## Work to complete
What you write should be an exact repeat of the lines from the one with "796x587 pixels. At" through the final line below, minus the pictures.

─── Supplied material ───

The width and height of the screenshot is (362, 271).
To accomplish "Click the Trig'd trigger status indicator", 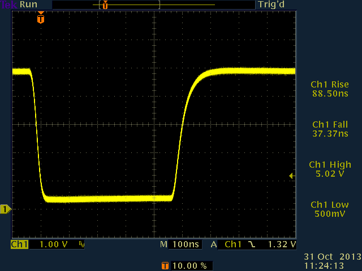I will (271, 5).
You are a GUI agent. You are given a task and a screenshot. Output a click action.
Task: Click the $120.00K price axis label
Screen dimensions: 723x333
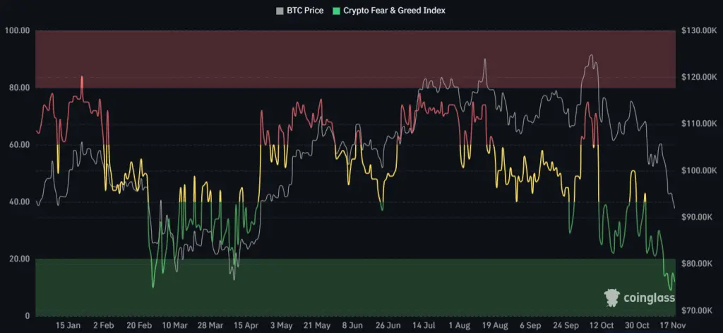coord(698,77)
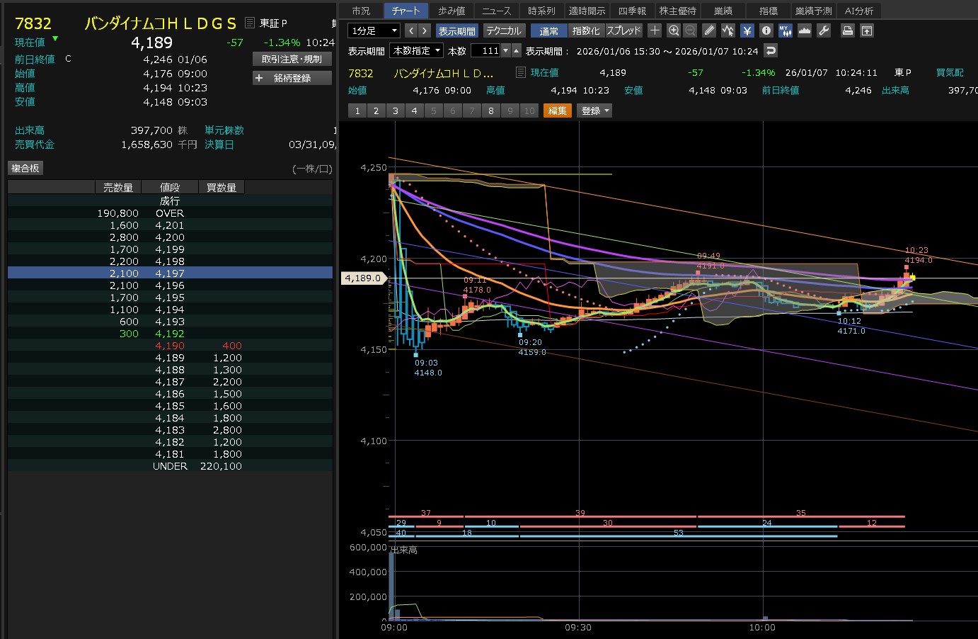Click the 銘柄登録 button
The width and height of the screenshot is (978, 639).
292,78
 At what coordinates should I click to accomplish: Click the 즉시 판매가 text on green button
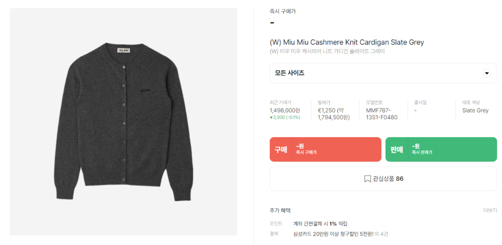pyautogui.click(x=422, y=153)

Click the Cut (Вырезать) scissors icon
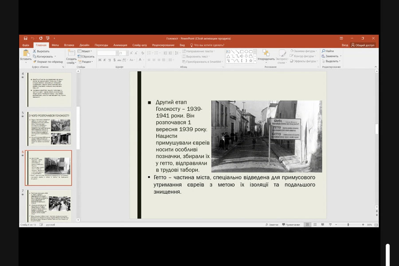click(35, 51)
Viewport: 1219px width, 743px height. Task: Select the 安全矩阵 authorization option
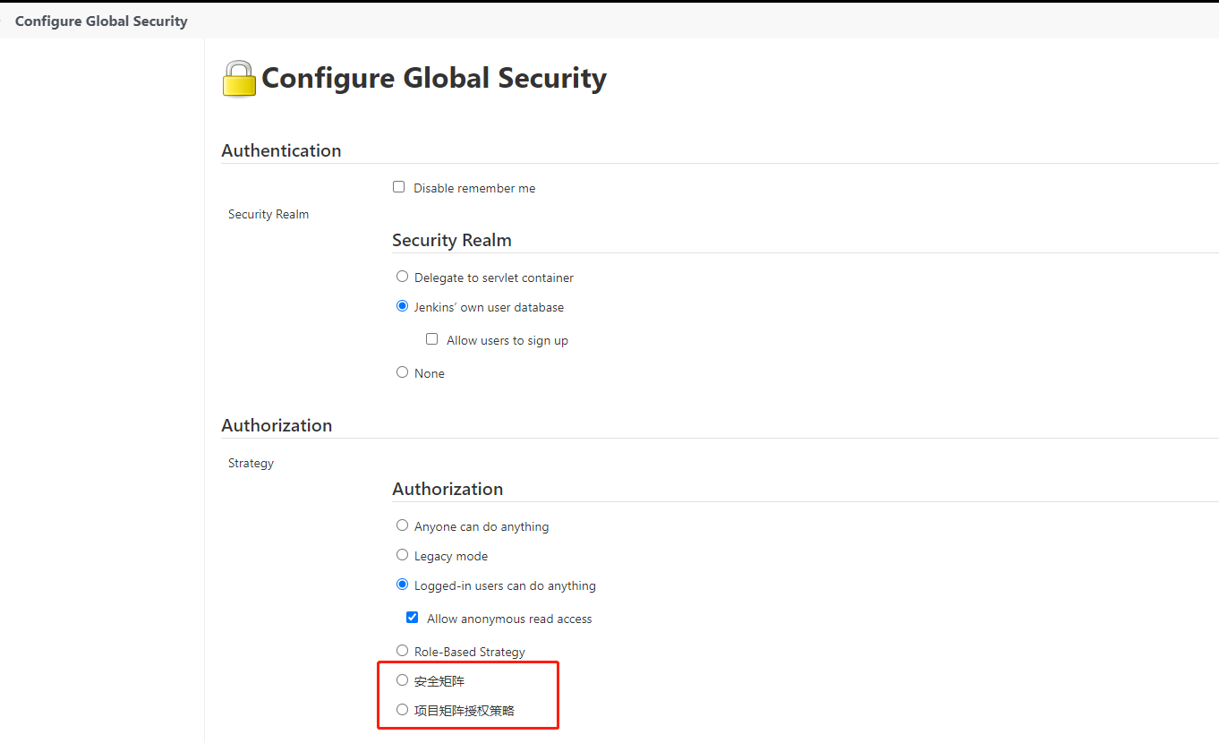pyautogui.click(x=402, y=679)
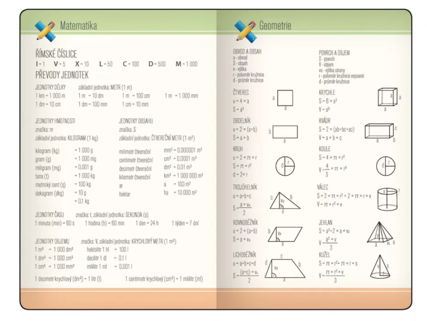Click the pencil-ruler icon beside Matematika

tap(45, 28)
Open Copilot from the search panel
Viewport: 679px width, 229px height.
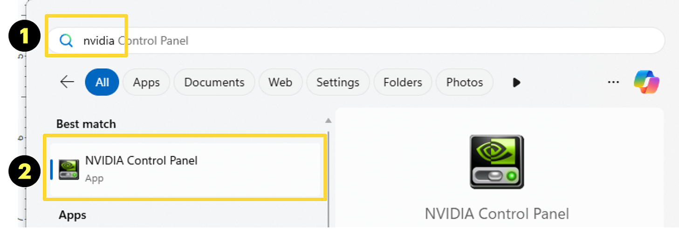tap(646, 82)
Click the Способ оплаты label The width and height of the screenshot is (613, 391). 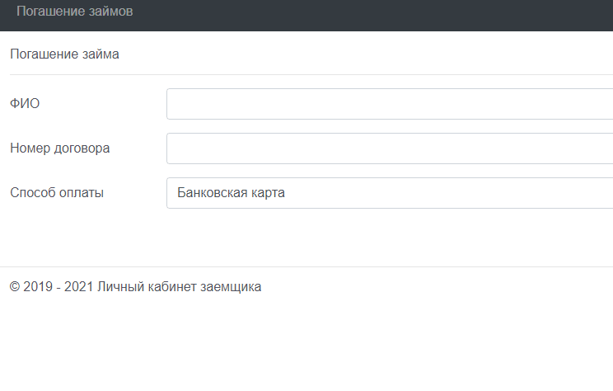57,193
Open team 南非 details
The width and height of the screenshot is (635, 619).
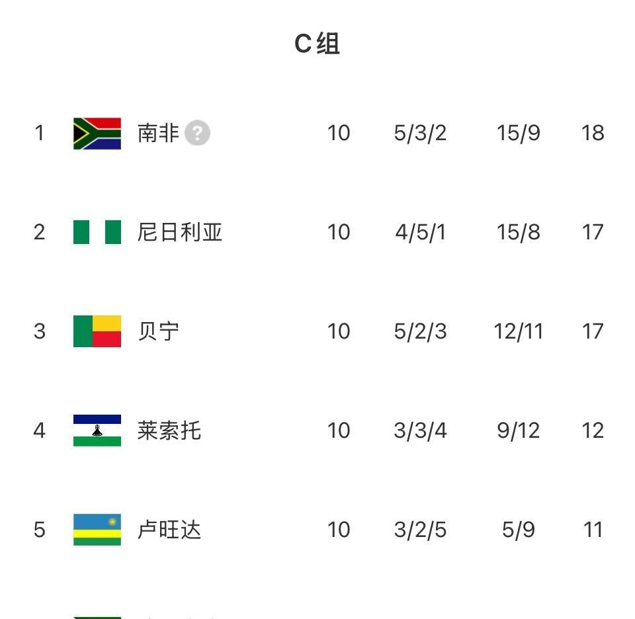158,133
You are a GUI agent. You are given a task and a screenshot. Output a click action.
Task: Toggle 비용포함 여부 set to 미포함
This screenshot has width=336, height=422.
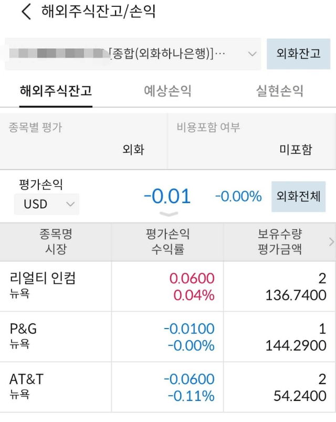296,149
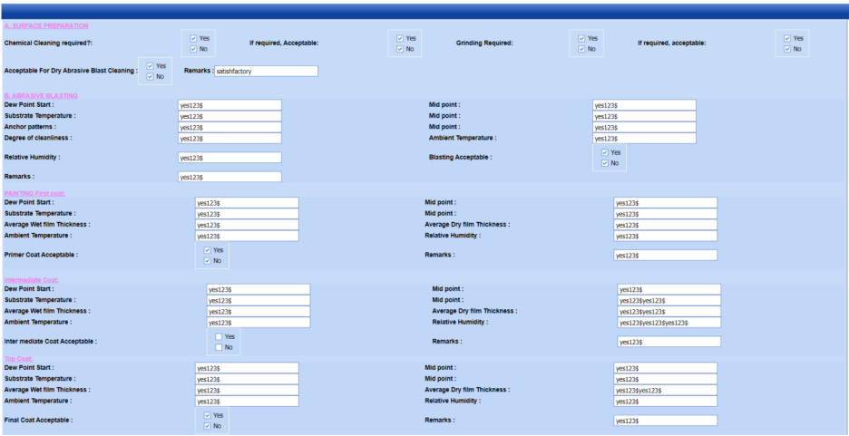The height and width of the screenshot is (436, 849).
Task: Toggle No checkbox for Final Coat Acceptable
Action: coord(208,426)
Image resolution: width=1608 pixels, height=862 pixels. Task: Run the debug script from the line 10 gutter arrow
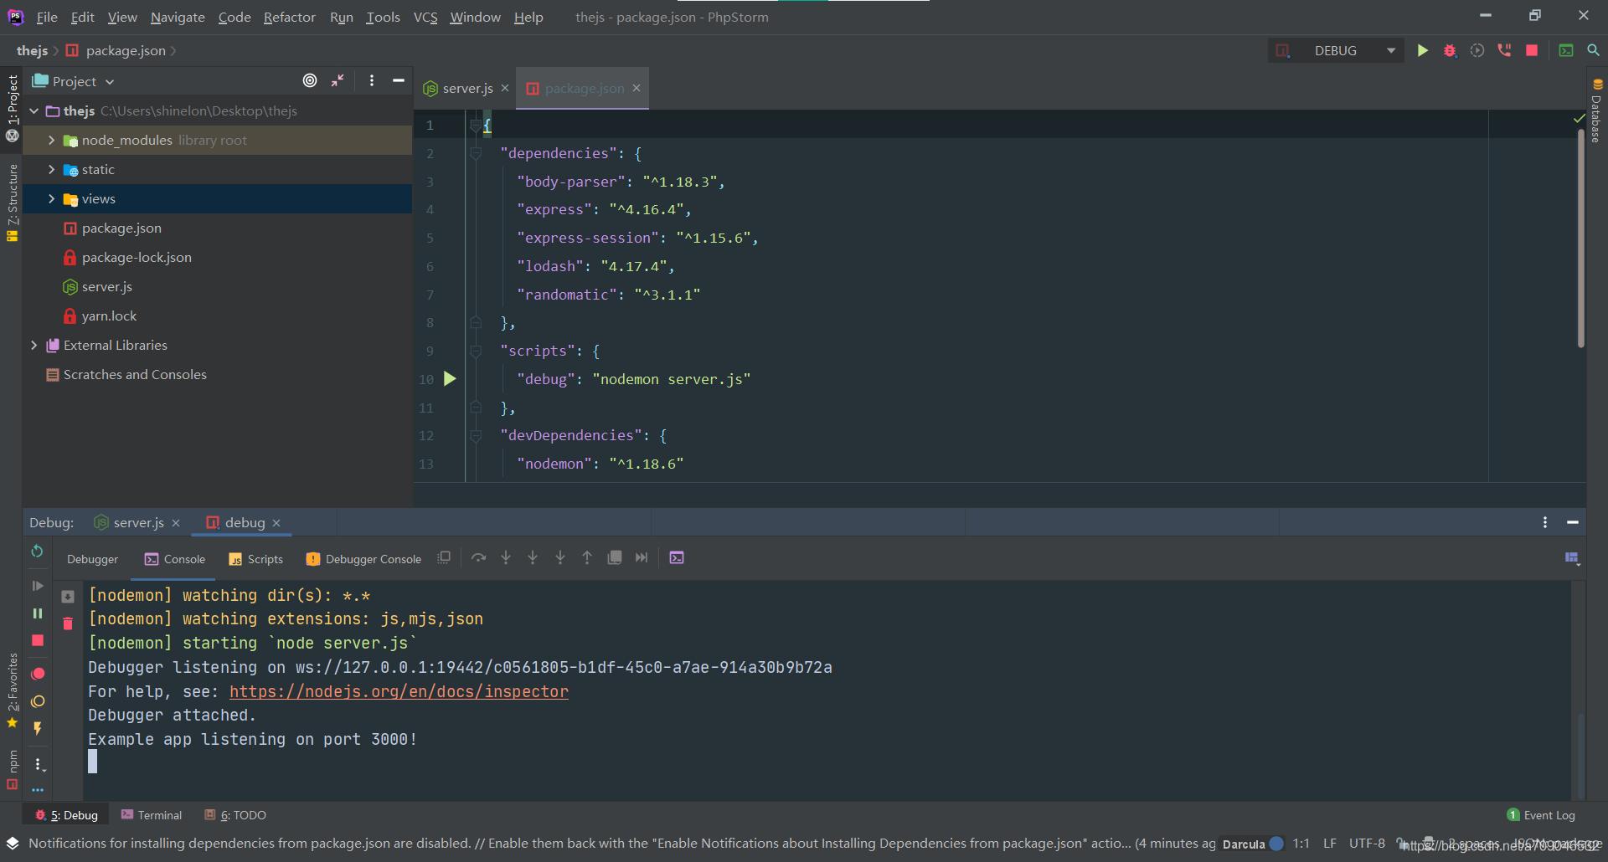(x=450, y=379)
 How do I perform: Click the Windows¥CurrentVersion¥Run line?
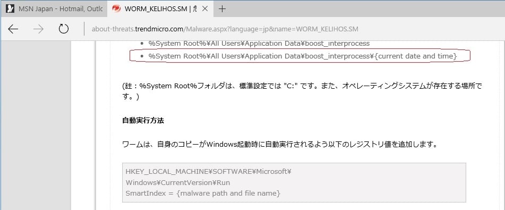click(x=178, y=182)
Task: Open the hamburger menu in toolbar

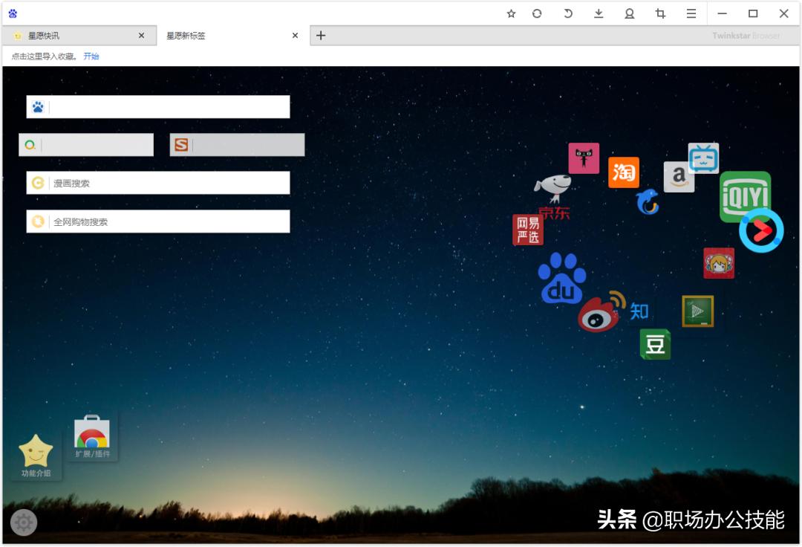Action: [x=691, y=13]
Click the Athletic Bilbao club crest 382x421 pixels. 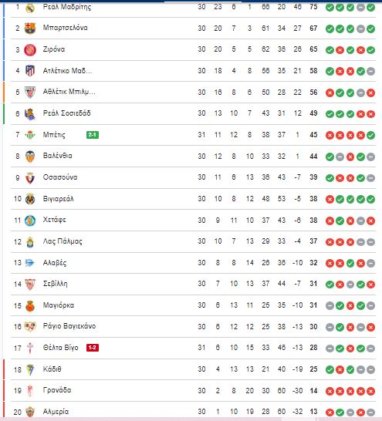(x=30, y=92)
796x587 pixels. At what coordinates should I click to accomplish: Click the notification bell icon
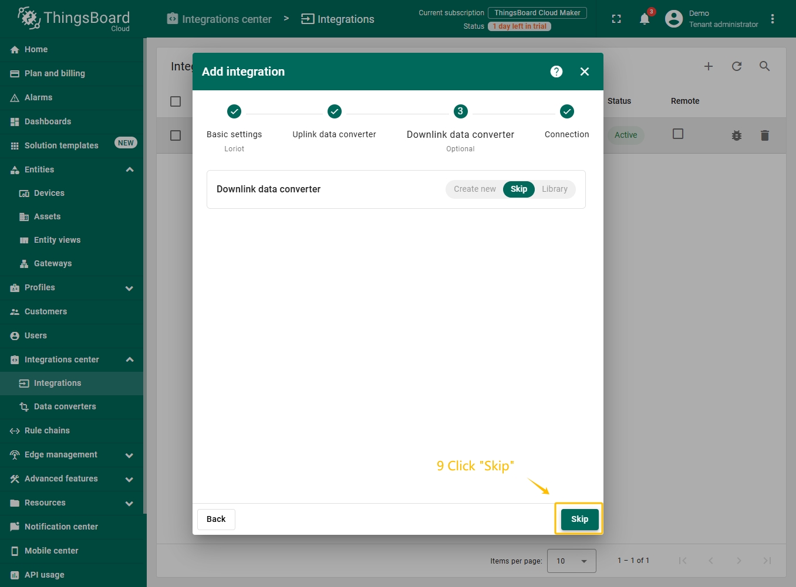coord(644,19)
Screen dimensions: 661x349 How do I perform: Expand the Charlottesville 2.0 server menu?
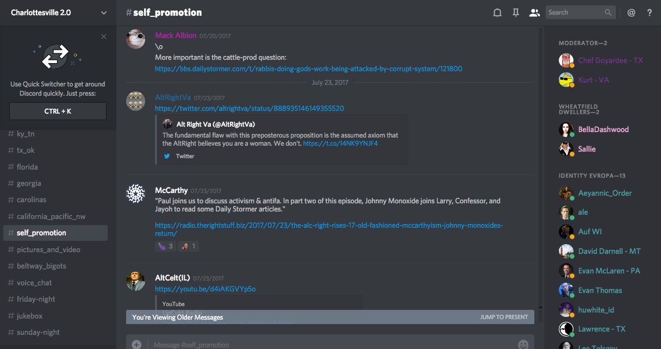coord(104,13)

───

## Answer to this problem
796x587 pixels. At what coordinates should I click to accomplish: Click the notification bell icon
coord(644,19)
Screen dimensions: 661x349 How do I perform: Expand the Charlottesville 2.0 server menu?
coord(104,13)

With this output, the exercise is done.